**WRITTEN EXERCISE**: Starting with the line that contains "Select the brown-haired winking drummer card" and going on through the line that contains "tap(238, 218)", rewrite each line of the data below in full. Scale only the answer coordinates by 2.5, round them to whole numbers with halves going up, and leave out the pictures.

##### ITEMS

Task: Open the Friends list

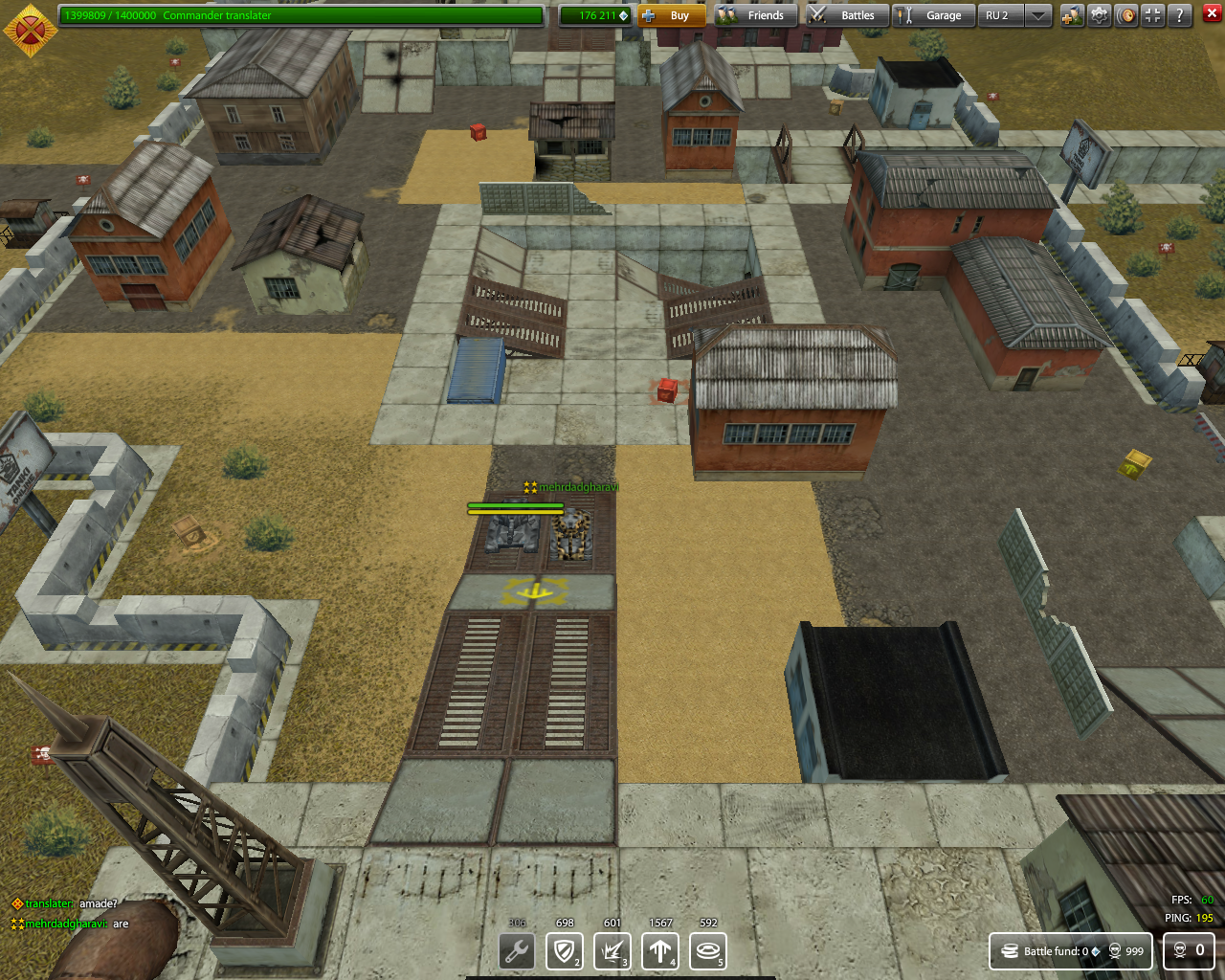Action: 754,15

##########
##### ITEMS

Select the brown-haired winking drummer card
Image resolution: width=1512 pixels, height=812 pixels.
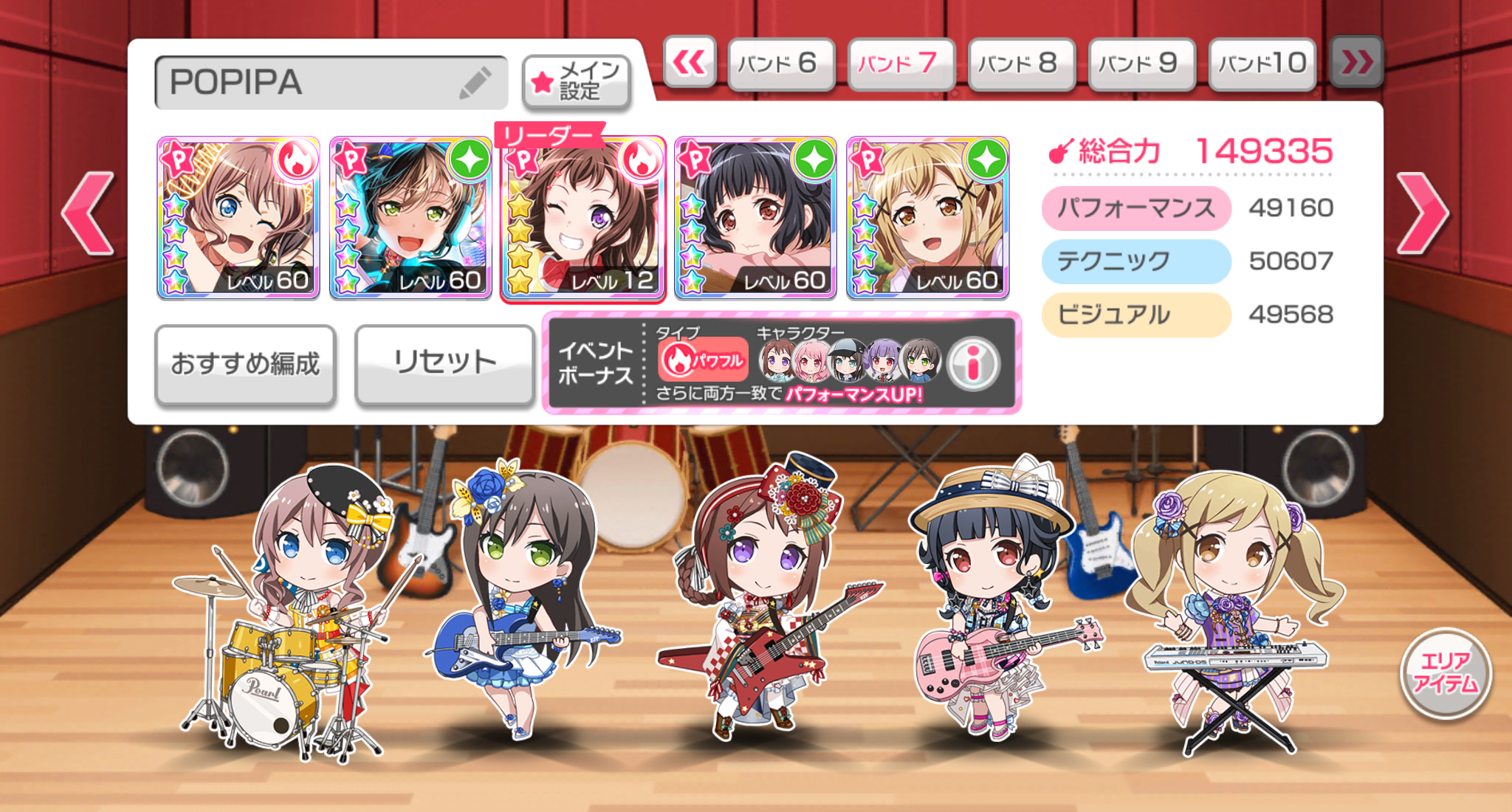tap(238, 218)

##########
##### ITEMS

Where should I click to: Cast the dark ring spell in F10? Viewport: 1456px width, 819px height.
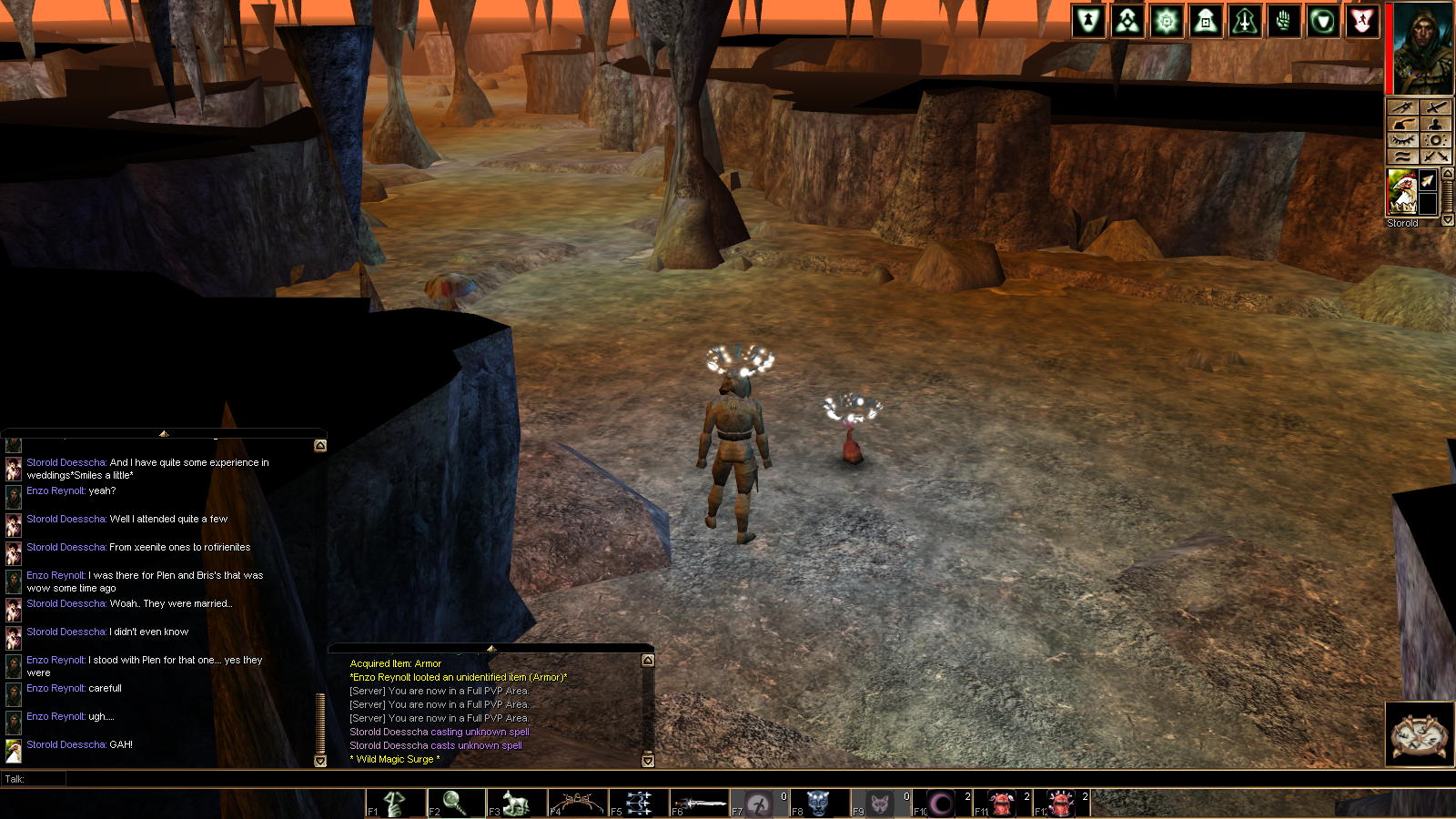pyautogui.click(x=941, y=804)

##########

**WORKED ANSWER**:
Select the brown-haired winking drummer card
Image resolution: width=1512 pixels, height=812 pixels.
tap(595, 545)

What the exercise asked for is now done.